ASSIGNMENT: The lines to copy run from the one containing "How do I perform: Open" to the last line of the entries; output those lines exactly and only them, without pictures.

EXERCISE INPUT:
· · · · · · ·

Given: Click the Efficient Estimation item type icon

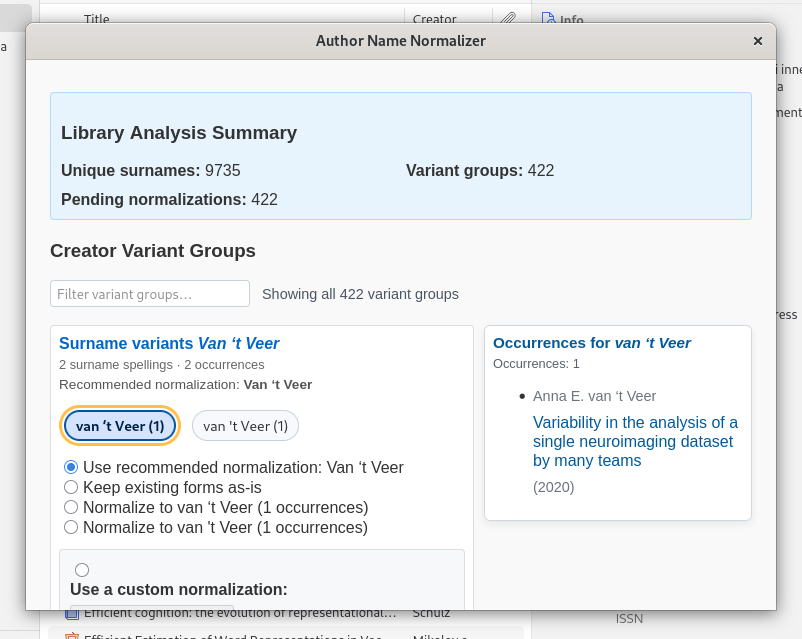Looking at the screenshot, I should click(71, 634).
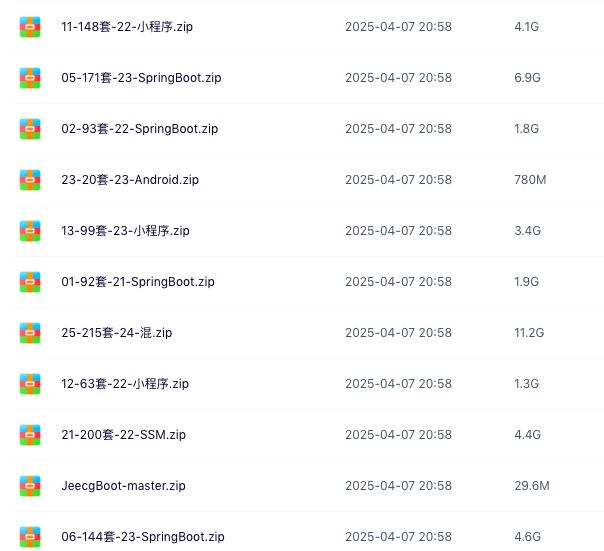The image size is (604, 551).
Task: Click the 29.6M size of JeecgBoot-master.zip
Action: pos(532,485)
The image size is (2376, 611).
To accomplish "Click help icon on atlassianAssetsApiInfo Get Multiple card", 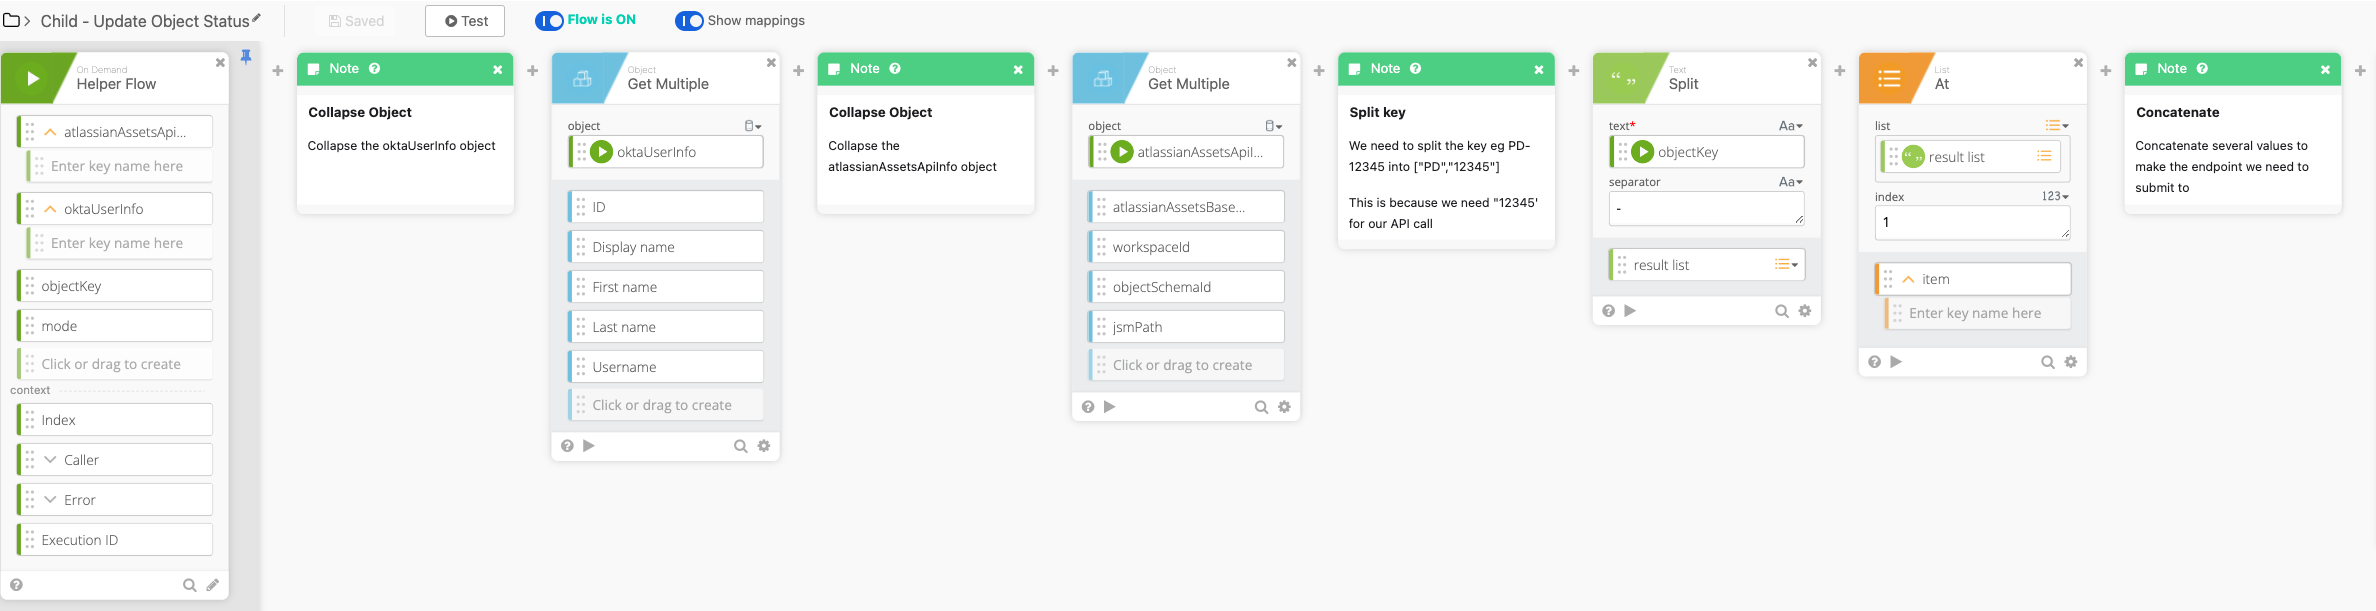I will coord(1088,407).
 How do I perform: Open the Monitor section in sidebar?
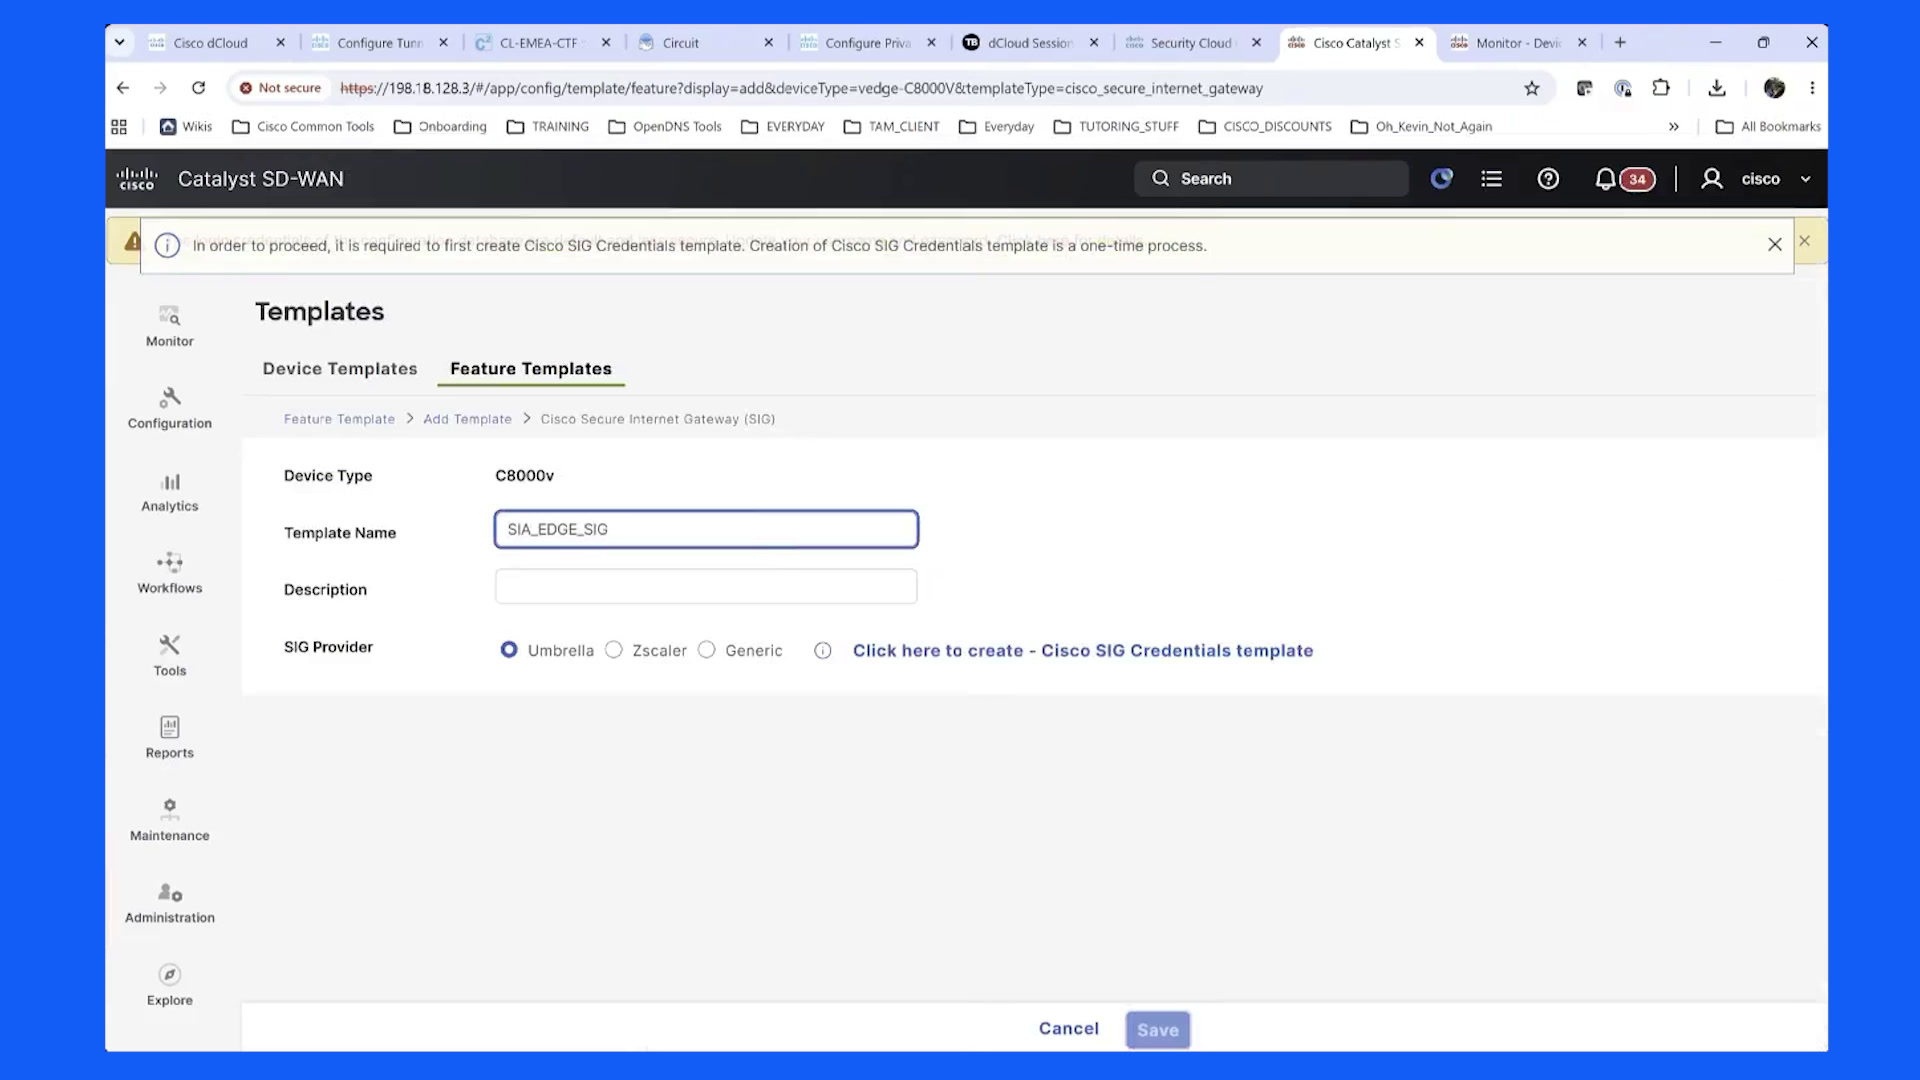(x=169, y=326)
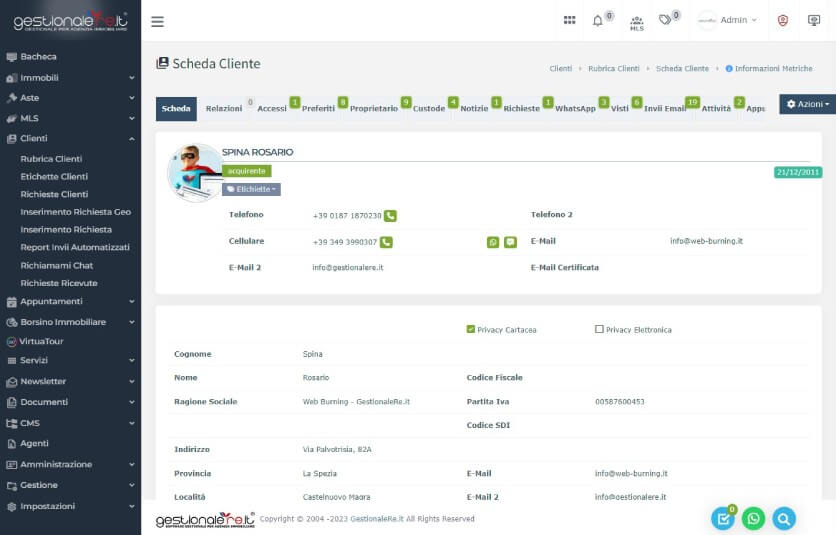Open the Azioni dropdown
The image size is (836, 535).
(806, 104)

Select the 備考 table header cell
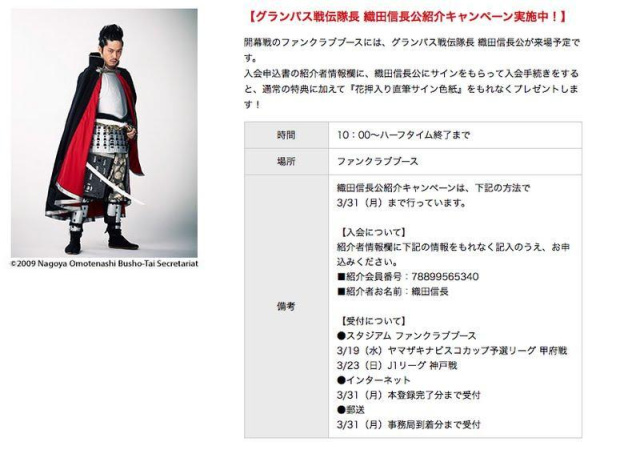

· · · · · · ·

TASK ANSWER:
 How do I perform: Open the Monitor section in sidebar?
(x=169, y=326)
Open the Azioni dropdown
The image size is (836, 535).
(806, 104)

Select the 備考 table header cell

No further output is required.